Exercise details – State how many lines of the records below contain the word "computer", giving the number and nothing else.

Data for this task –
________________

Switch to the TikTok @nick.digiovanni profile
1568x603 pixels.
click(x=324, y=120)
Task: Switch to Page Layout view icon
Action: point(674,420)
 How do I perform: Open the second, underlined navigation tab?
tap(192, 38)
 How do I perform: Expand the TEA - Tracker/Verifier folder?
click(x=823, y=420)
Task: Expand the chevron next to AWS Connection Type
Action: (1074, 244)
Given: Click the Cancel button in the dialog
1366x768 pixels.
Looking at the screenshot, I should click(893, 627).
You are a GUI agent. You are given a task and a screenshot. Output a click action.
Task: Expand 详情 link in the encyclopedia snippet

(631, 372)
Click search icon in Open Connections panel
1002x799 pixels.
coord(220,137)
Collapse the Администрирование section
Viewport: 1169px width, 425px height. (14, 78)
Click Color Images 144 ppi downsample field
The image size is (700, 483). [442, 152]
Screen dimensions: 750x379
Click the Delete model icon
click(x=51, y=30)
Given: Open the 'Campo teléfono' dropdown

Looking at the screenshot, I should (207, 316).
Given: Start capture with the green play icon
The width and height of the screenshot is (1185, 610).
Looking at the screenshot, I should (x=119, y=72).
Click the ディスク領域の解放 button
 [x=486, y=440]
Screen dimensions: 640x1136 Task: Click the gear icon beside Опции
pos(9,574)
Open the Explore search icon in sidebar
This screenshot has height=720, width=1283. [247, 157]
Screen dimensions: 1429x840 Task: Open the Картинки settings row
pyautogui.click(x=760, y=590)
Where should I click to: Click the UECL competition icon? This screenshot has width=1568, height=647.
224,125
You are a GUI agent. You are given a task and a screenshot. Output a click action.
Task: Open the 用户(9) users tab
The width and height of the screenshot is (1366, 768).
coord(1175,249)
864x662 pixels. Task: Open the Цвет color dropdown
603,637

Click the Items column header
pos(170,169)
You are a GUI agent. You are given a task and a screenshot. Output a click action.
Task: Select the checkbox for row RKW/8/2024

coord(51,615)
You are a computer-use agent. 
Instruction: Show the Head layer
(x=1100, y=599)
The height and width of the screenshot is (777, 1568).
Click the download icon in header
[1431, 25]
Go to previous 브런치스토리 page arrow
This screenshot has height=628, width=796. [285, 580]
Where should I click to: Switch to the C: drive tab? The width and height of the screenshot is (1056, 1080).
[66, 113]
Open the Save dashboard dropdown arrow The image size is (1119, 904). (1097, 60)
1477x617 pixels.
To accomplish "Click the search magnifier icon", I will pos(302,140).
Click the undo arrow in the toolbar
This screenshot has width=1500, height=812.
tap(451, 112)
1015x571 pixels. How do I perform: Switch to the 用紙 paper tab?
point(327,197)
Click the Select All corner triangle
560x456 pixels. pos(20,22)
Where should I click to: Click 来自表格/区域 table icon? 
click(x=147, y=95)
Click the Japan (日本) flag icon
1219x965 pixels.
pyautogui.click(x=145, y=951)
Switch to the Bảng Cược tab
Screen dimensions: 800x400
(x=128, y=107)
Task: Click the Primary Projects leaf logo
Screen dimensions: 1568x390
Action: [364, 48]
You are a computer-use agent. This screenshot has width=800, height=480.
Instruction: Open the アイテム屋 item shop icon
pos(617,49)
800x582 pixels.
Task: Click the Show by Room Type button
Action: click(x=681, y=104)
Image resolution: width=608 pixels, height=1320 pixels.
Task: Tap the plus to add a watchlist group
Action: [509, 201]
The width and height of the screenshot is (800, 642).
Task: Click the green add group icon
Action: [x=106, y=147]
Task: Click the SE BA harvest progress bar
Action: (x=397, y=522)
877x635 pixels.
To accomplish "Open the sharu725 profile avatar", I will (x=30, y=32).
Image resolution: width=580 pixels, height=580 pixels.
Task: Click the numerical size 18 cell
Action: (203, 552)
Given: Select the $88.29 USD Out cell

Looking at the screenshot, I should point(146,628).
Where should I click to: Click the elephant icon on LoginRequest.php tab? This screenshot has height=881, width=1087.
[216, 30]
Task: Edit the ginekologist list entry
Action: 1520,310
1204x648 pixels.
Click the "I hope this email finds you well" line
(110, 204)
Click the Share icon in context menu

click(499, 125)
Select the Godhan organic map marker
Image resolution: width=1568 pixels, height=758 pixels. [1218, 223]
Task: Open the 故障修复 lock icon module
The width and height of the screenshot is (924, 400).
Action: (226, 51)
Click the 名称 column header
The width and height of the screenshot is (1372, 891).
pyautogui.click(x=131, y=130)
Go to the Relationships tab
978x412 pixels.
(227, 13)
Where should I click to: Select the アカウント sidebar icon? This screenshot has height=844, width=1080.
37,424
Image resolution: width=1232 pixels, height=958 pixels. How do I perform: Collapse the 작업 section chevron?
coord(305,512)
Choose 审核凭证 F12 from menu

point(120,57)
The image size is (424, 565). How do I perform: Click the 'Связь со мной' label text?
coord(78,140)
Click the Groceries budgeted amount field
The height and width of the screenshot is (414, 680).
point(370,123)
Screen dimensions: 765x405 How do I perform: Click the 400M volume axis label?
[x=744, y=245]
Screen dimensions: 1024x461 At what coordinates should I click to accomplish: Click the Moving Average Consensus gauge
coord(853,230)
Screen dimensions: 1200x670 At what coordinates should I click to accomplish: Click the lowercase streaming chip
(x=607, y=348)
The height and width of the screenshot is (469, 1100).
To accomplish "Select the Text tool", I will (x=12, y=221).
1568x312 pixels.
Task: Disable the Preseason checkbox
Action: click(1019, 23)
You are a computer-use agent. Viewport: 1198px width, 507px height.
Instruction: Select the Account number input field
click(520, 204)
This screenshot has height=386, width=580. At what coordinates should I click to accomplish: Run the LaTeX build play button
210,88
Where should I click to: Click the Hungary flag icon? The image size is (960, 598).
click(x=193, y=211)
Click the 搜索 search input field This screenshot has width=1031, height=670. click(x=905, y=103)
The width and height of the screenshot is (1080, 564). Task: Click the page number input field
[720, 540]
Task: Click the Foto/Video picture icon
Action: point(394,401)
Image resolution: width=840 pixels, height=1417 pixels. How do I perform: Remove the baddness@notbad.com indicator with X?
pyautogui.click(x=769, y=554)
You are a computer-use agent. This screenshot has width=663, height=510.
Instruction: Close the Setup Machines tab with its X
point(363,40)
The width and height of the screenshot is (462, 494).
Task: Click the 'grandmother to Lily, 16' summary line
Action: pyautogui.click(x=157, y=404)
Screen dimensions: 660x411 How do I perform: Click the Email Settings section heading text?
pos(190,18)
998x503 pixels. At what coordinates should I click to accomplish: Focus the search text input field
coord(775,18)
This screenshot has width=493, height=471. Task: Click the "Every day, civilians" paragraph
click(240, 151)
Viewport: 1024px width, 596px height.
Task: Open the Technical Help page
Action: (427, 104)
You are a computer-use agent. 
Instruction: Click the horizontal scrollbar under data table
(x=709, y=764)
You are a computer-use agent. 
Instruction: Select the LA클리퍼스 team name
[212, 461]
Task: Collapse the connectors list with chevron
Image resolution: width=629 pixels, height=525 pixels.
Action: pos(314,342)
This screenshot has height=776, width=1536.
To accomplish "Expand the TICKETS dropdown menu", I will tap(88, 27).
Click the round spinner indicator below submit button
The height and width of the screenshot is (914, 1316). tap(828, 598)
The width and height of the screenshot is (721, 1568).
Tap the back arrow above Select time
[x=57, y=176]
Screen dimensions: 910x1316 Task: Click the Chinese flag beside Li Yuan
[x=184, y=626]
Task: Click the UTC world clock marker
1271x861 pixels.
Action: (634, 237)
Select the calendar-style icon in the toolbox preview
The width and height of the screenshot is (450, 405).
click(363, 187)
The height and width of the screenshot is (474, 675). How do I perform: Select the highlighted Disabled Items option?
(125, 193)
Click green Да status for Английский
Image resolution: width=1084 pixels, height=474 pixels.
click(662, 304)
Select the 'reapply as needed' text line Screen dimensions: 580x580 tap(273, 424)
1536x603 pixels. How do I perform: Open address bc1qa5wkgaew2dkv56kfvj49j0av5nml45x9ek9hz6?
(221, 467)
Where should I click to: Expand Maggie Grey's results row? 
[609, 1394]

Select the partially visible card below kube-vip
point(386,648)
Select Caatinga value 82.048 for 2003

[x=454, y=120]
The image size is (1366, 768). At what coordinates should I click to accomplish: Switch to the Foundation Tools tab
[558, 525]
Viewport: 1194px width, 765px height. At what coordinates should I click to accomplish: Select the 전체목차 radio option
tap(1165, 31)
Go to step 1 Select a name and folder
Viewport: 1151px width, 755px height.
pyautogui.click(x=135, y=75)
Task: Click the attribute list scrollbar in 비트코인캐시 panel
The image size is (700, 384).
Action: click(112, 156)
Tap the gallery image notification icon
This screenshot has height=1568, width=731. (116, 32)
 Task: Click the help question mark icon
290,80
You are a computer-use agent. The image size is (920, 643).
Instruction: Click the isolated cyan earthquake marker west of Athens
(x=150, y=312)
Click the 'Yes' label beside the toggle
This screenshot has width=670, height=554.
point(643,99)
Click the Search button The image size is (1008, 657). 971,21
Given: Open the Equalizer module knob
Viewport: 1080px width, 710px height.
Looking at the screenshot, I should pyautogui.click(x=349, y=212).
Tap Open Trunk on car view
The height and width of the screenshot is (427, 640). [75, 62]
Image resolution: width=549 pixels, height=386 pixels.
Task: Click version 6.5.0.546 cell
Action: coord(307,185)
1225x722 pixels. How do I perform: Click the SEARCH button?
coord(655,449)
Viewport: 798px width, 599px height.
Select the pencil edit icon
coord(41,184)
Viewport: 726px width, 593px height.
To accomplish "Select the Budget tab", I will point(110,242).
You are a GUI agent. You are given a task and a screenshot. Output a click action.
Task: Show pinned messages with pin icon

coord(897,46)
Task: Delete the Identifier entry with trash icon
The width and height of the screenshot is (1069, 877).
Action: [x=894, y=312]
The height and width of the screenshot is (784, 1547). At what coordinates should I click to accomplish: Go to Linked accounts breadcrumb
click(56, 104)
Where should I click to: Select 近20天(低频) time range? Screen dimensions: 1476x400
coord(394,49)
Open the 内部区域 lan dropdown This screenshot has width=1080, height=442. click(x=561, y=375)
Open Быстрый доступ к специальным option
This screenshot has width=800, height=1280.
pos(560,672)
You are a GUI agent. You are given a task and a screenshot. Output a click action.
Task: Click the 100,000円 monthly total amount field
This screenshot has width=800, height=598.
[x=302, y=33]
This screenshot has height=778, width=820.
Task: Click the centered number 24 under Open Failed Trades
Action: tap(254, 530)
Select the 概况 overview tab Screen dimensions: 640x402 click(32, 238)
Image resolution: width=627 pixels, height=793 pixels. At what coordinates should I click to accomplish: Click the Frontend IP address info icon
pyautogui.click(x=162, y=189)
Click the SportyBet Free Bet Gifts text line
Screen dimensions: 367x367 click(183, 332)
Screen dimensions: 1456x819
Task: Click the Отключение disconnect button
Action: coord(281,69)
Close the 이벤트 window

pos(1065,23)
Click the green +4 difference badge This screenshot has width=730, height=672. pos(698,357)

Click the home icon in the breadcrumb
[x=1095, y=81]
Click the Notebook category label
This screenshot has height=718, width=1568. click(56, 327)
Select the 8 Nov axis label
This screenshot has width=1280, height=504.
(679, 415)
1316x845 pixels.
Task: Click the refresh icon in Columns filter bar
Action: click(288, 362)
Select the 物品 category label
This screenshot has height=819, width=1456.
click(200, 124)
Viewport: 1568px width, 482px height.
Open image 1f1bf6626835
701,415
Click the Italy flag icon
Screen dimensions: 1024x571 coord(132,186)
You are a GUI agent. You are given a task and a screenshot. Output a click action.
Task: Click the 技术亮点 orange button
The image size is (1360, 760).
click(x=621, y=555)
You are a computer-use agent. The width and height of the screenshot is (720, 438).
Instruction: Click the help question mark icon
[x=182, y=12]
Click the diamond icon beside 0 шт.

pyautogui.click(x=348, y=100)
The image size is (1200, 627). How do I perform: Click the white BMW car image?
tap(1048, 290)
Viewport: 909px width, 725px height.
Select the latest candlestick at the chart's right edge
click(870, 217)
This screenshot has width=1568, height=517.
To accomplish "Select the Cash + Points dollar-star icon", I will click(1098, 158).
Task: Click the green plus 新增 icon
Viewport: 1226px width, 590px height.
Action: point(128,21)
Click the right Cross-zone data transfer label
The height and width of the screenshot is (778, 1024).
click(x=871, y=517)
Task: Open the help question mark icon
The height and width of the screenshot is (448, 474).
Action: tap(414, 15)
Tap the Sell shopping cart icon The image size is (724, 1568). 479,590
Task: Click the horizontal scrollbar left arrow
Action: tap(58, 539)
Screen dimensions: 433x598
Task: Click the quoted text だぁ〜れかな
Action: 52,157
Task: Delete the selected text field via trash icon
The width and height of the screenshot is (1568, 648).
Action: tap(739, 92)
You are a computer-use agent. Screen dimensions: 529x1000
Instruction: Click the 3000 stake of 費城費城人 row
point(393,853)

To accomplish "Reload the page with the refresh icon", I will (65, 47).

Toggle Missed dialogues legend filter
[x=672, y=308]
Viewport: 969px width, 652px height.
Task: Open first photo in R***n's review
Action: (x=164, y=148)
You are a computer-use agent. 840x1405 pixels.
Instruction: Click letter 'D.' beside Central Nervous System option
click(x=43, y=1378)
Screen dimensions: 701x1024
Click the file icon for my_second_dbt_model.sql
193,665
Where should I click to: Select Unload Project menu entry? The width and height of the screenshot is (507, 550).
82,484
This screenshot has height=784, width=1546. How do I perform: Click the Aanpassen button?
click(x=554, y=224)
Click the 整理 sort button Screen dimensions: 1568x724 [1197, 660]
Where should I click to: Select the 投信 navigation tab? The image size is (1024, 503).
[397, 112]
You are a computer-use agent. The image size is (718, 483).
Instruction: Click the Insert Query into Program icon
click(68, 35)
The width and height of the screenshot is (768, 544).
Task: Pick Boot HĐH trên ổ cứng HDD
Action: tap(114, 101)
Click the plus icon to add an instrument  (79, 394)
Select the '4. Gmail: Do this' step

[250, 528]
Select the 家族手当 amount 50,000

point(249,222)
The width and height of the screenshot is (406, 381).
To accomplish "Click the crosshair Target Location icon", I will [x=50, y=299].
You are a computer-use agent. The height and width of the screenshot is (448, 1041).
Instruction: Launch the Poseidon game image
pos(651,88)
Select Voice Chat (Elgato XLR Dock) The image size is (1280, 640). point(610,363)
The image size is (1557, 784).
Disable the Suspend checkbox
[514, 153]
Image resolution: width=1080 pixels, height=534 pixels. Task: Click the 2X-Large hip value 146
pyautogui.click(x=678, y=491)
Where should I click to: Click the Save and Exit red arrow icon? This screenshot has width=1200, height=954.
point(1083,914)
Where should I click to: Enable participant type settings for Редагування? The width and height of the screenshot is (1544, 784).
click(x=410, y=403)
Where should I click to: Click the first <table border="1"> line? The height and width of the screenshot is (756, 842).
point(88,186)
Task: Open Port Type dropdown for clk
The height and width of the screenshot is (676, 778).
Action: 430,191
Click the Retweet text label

________________

Exercise output – 12